■ Data for processing ■
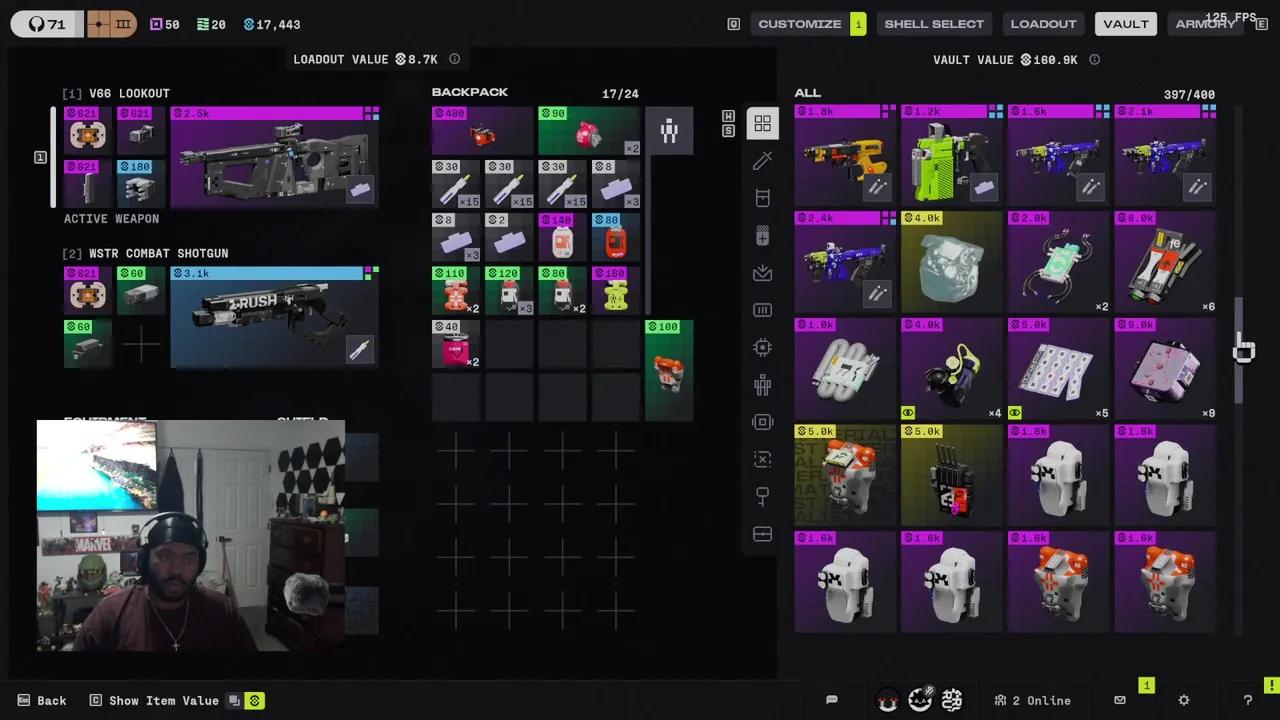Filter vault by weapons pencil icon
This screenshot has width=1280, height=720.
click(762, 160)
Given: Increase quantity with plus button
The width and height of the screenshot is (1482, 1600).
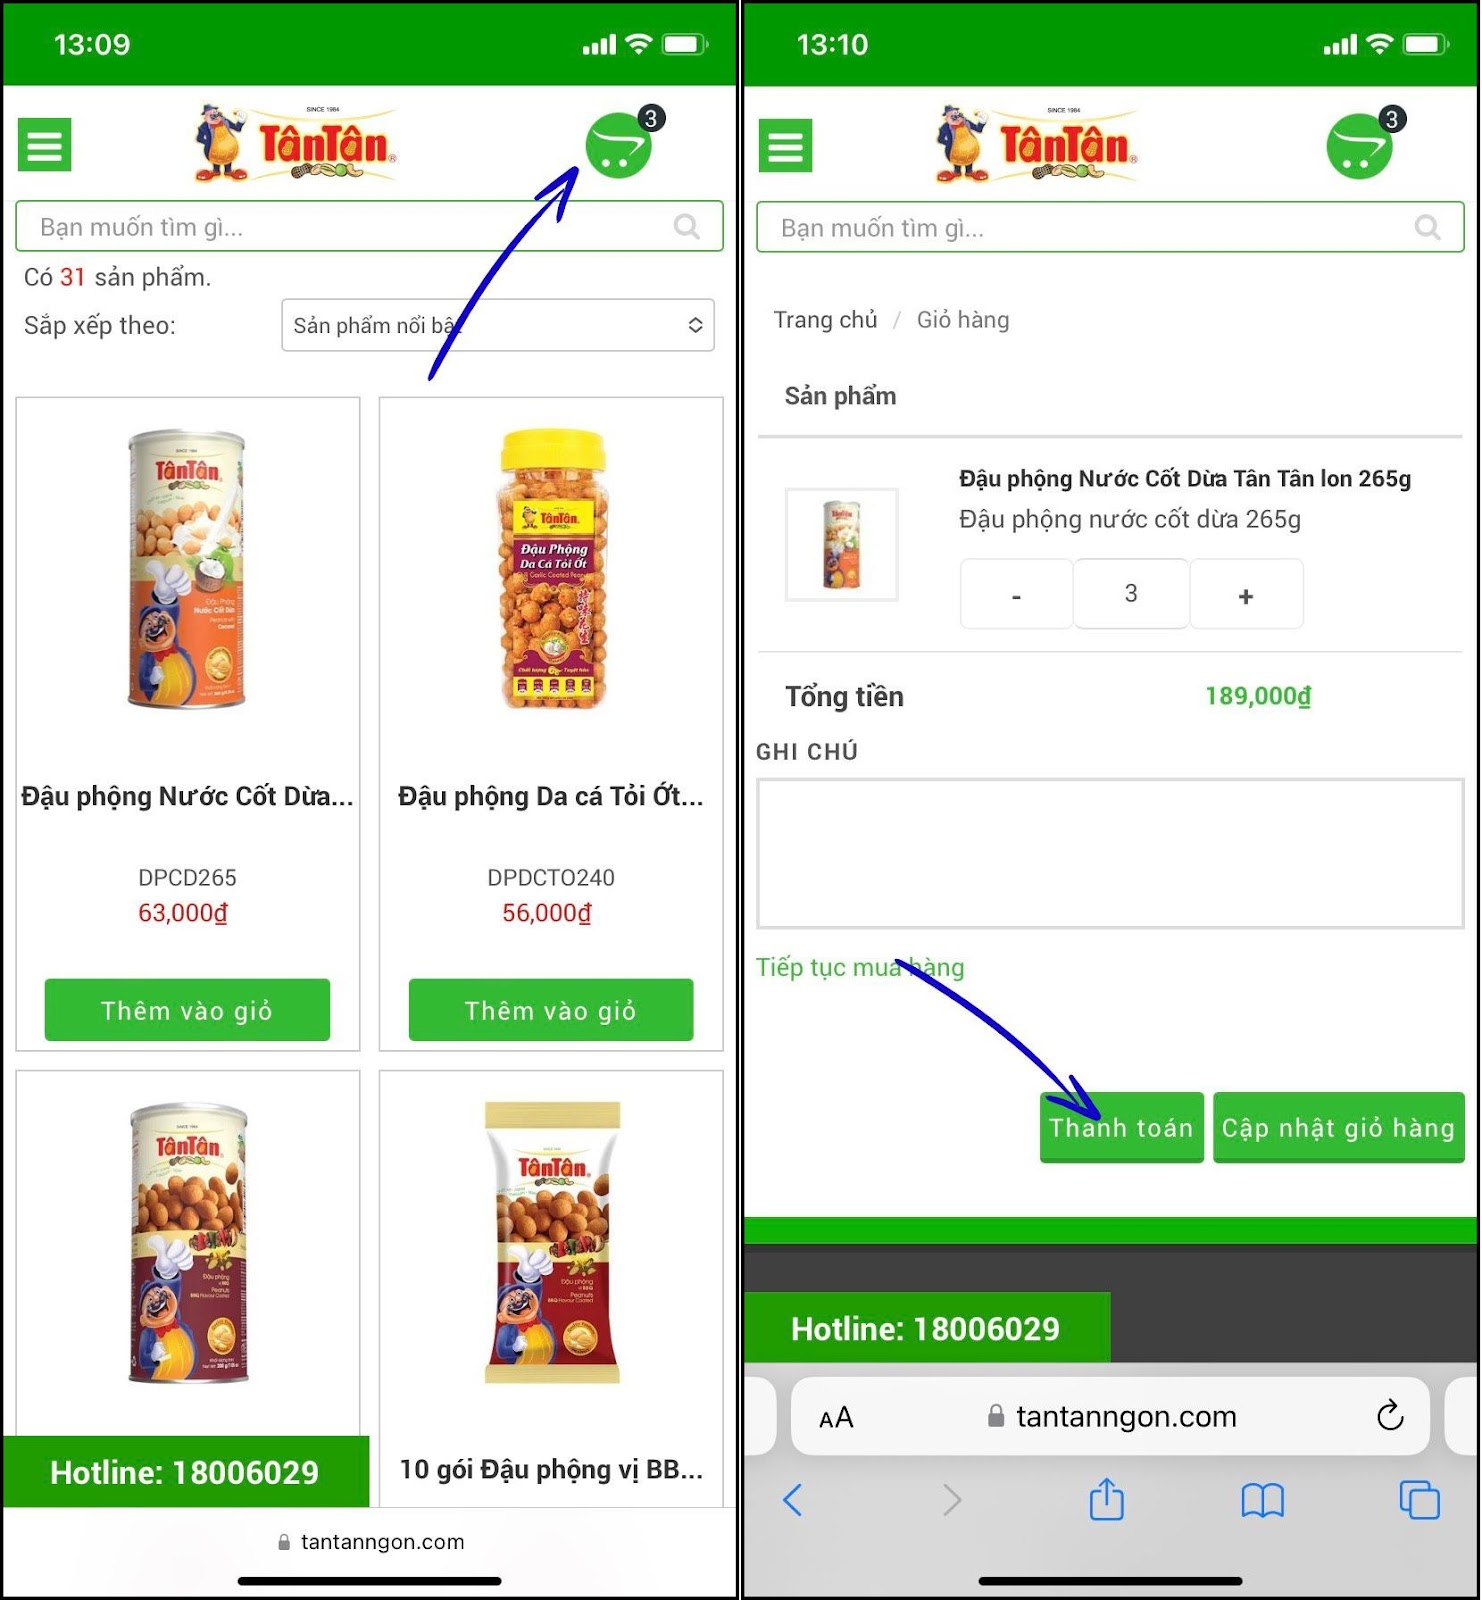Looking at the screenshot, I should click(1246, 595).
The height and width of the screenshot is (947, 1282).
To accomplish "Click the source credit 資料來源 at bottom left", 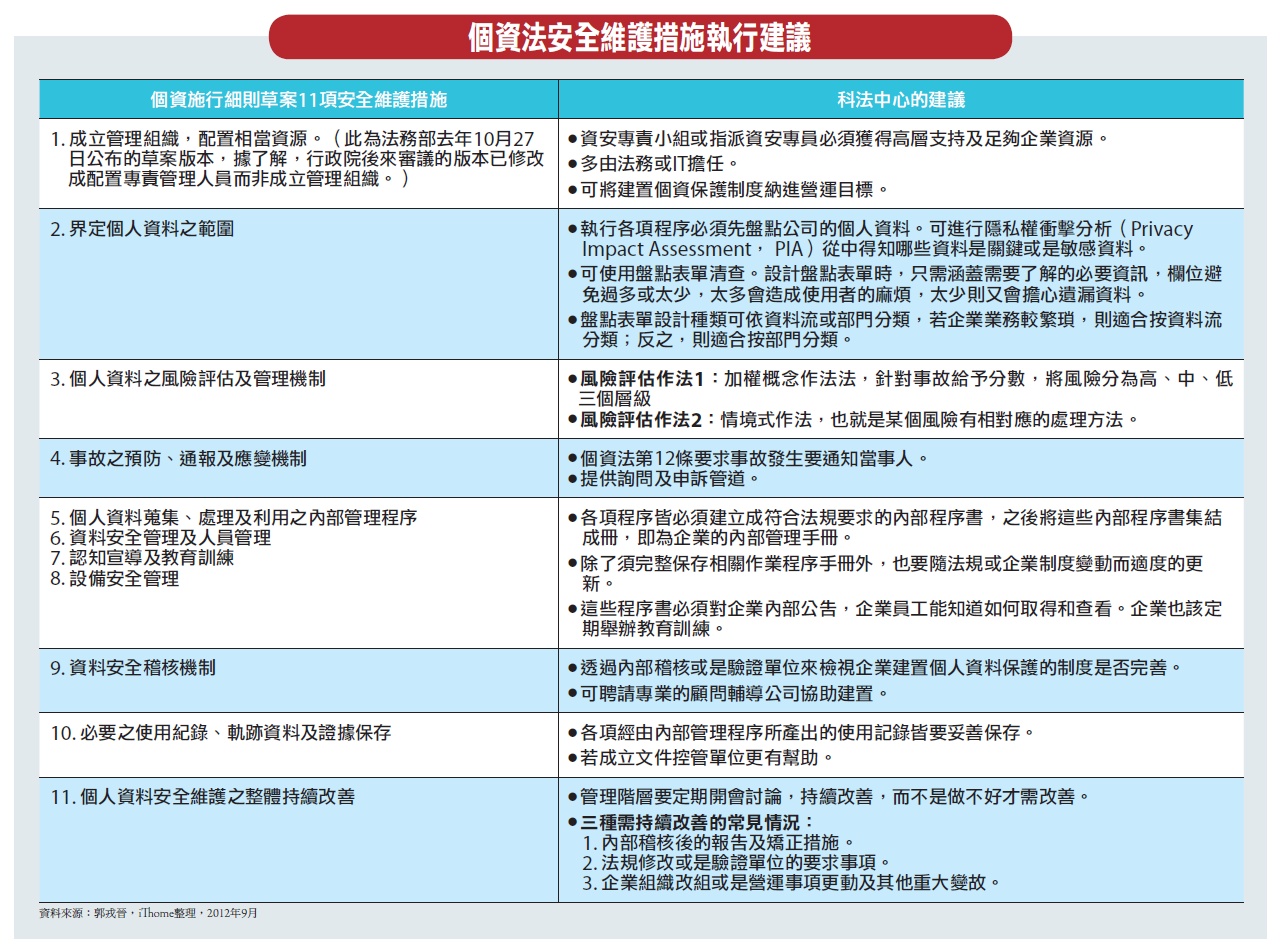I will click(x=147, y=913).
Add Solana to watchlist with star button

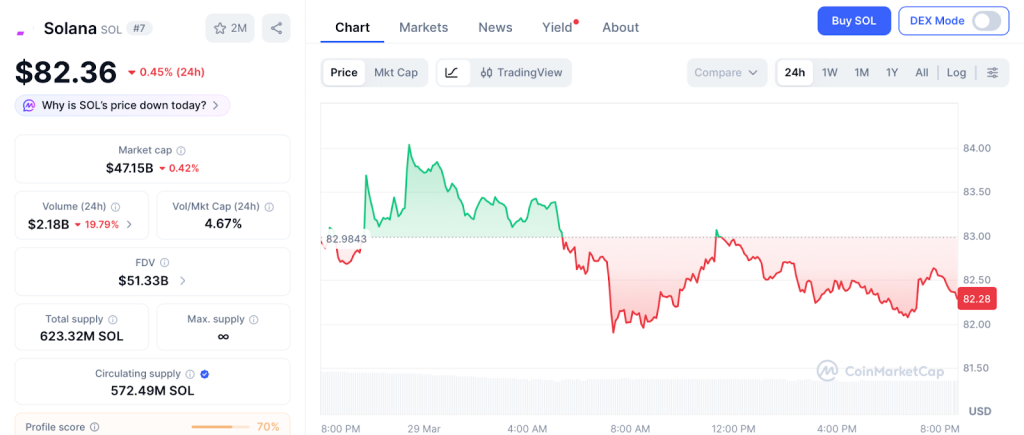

■ Aim of the task ■
Across the listing above, find all lines where the word "button" is present and copy them.

■ Result ■
Given: Increase quantity with plus button
Add Solana to watchlist with star button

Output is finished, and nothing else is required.